On Saturday there was an Elgie Picnic near us. It was a reunion for descendants of William Elgie, the first miller in Guelph Ontario circa 1832. My husband is a descendant. We couldn't attend the picnic but we invited two of our "cousins" to our home afterwards.
Diane (from Texas) and Mary Anne (from Ontario) joined us for dinner and long talks about all things Elgie! We pored over their binders of information on Elgie ancestors. My husband's mother joined us to share her memories of her grandfather who was yet another William Elgie. We spent several hours happily reading each other's notes and sharing stories.

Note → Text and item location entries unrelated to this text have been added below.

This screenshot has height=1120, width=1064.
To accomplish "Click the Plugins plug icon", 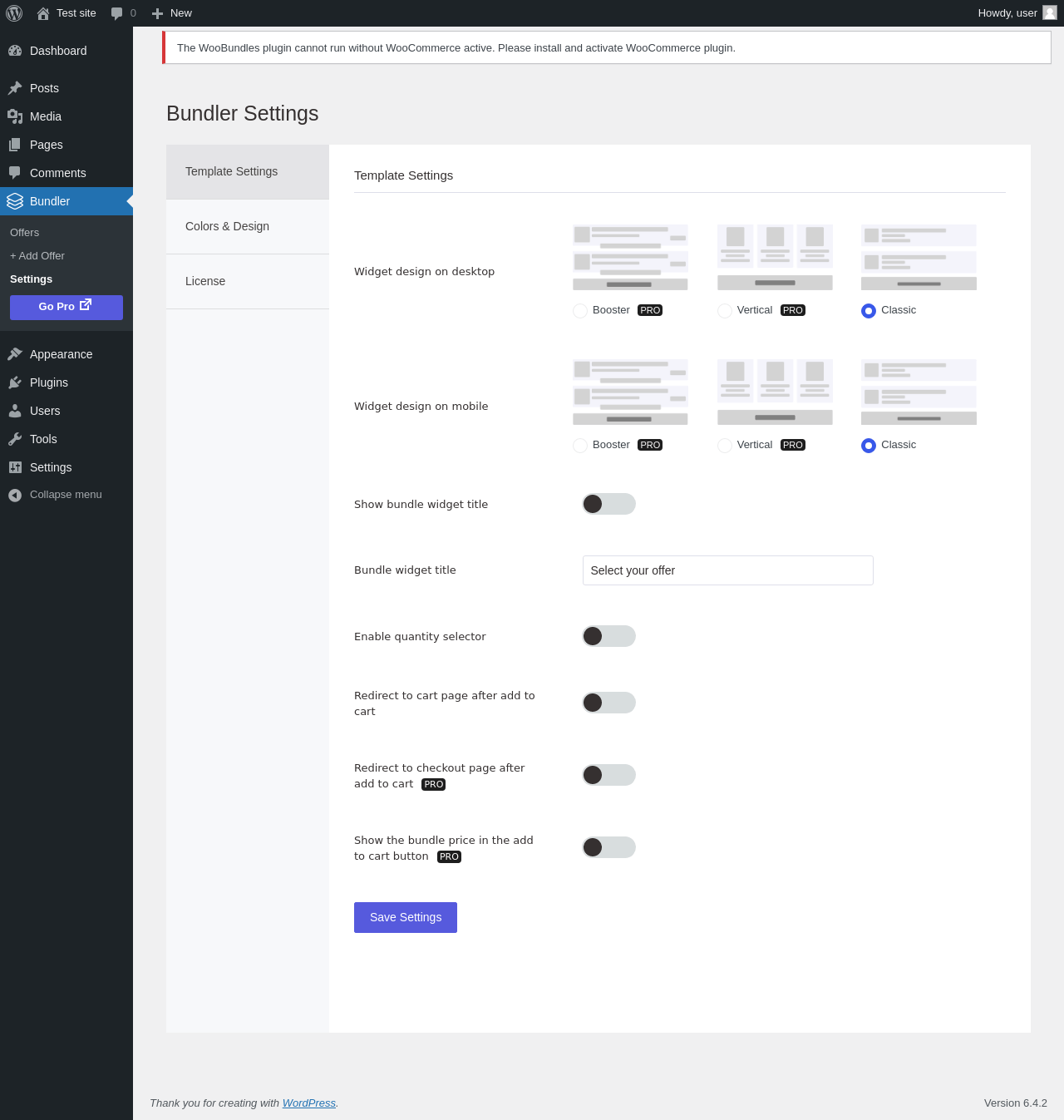I will point(15,382).
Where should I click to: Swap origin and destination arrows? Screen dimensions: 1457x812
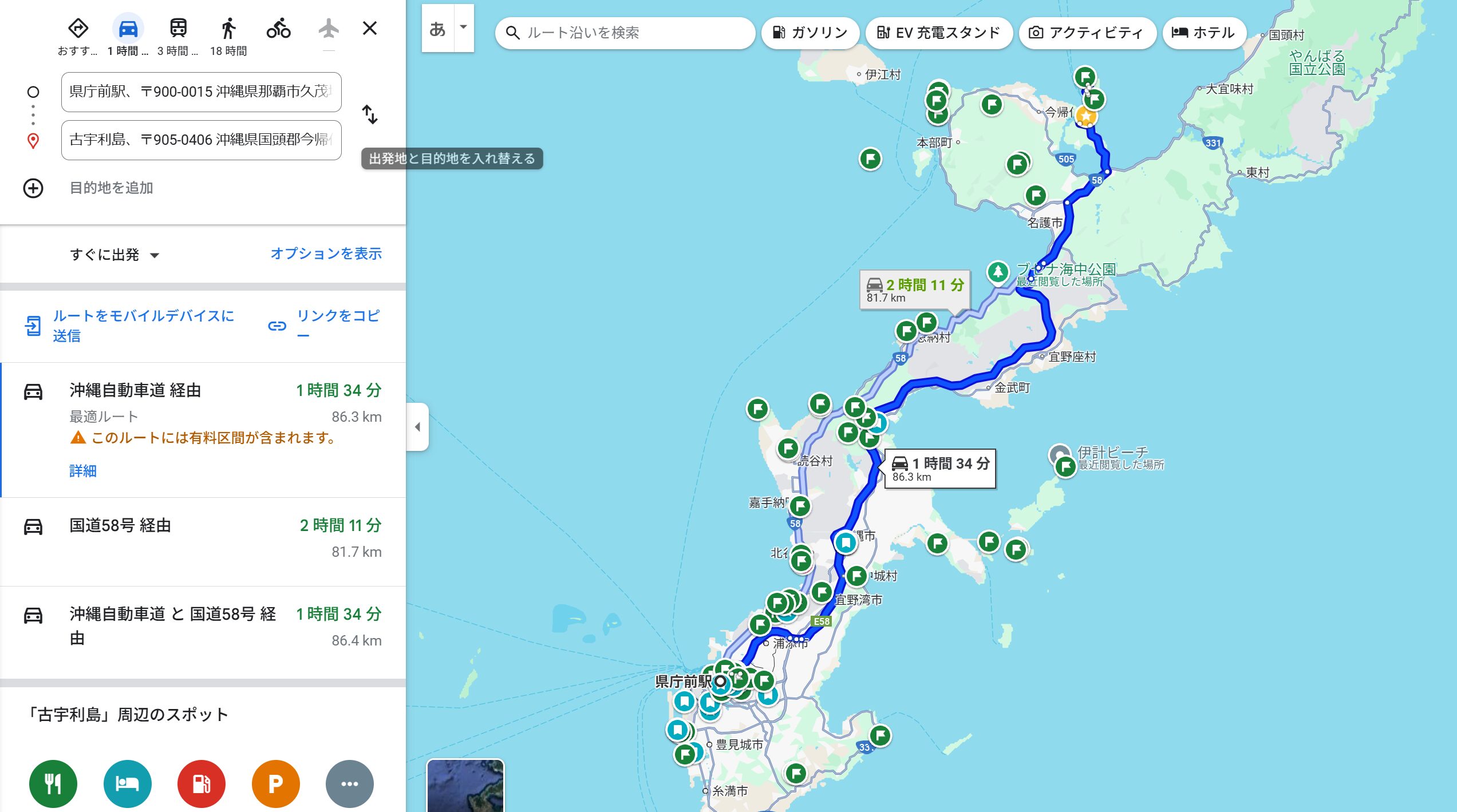[x=370, y=114]

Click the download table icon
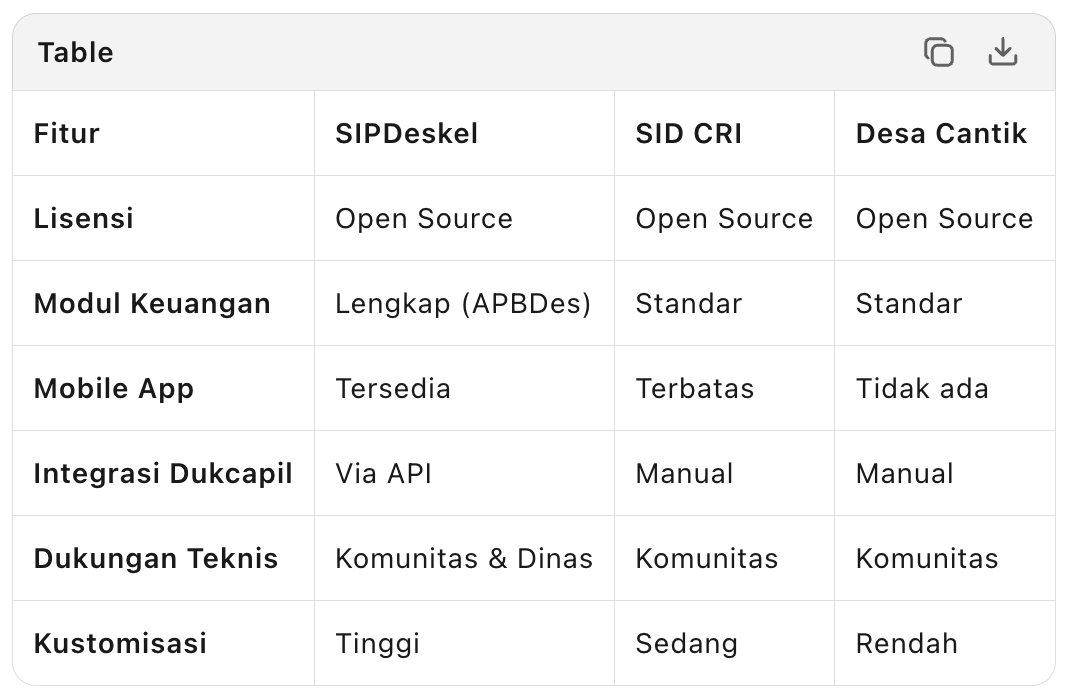coord(1002,52)
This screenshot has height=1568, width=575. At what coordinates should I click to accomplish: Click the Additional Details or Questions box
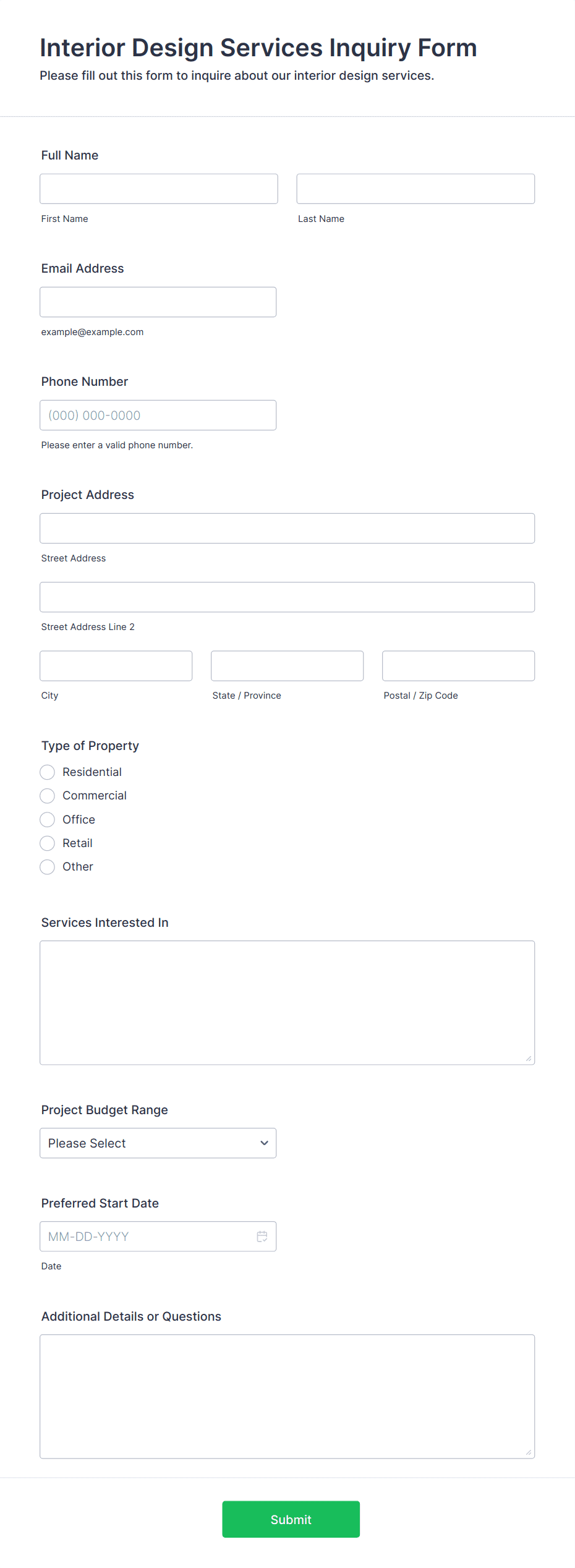[x=288, y=1397]
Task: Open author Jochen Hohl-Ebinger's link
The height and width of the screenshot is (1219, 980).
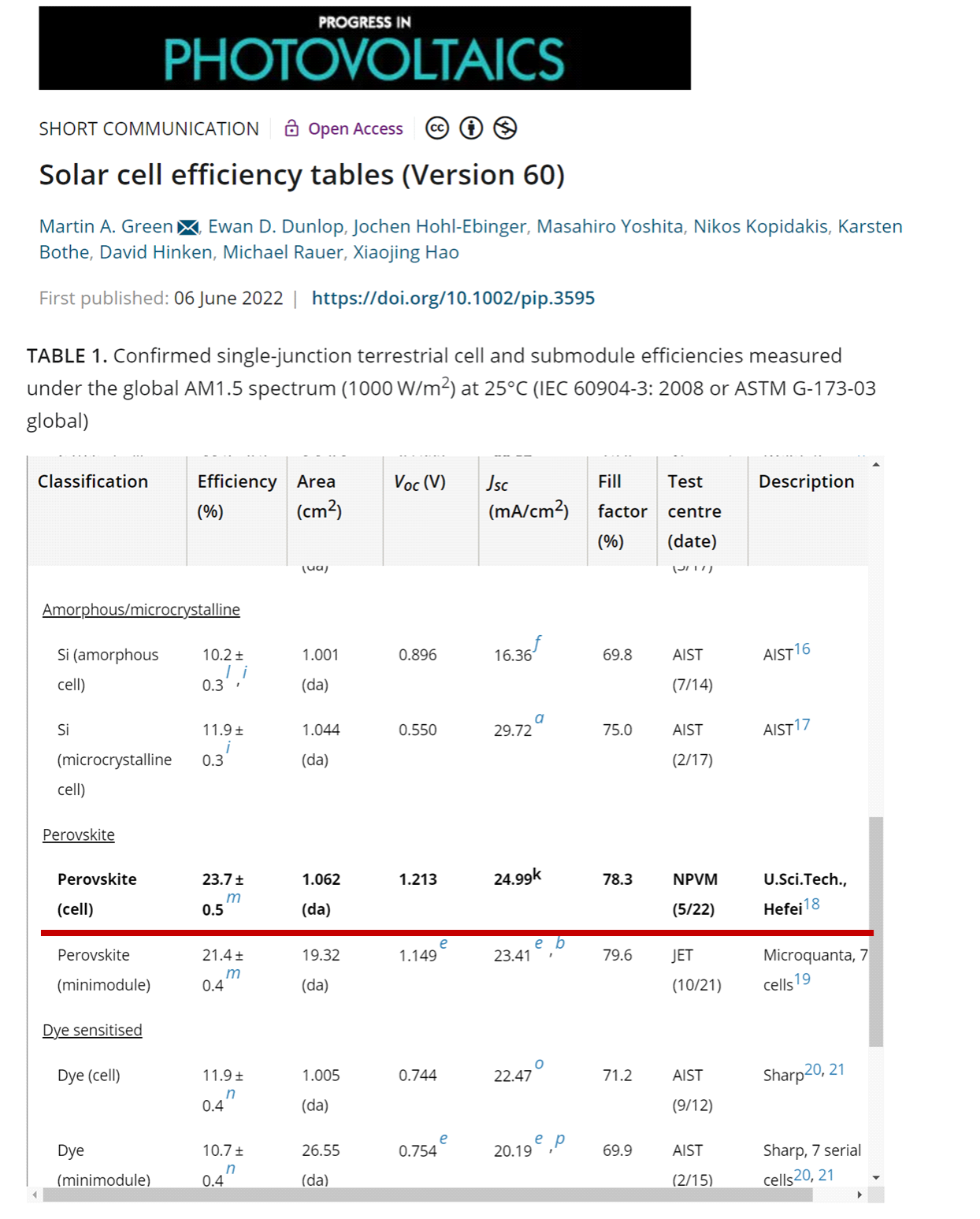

We showed them our Elgie photographs, and then the surprise - we pulled out our newspaper clippings that my husband's great-aunt clipped and saved during the 1950s. The clippings were stories and photos from a local newspaper and involved all her Elgie relatives. What a wonderful treasure trove!
Diane's eyes lit up because she is the unofficial compiler of all Elgie information. Diane does an amazing job of gathering and organizing all the Elgie material that others send her (and that she finds in her own research). After compiling all the data, she makes sure every Elgie descendant knows about it by publishing it on a website. Information on living people is always omitted.
Diane and Mary Ann quickly sorted the newspaper clippings into two piles - one with all new data which my husband offered to scan and email to Diane. The other much smaller pile was information already known to them. Watching Diane's joy at finding this treasure which had been in my husband's filing cabinet for many years, it struck me that all genealogists need to go through their papers and share what they have hidden away! What better way to ensure that these treasures don't get tossed out or forgotten.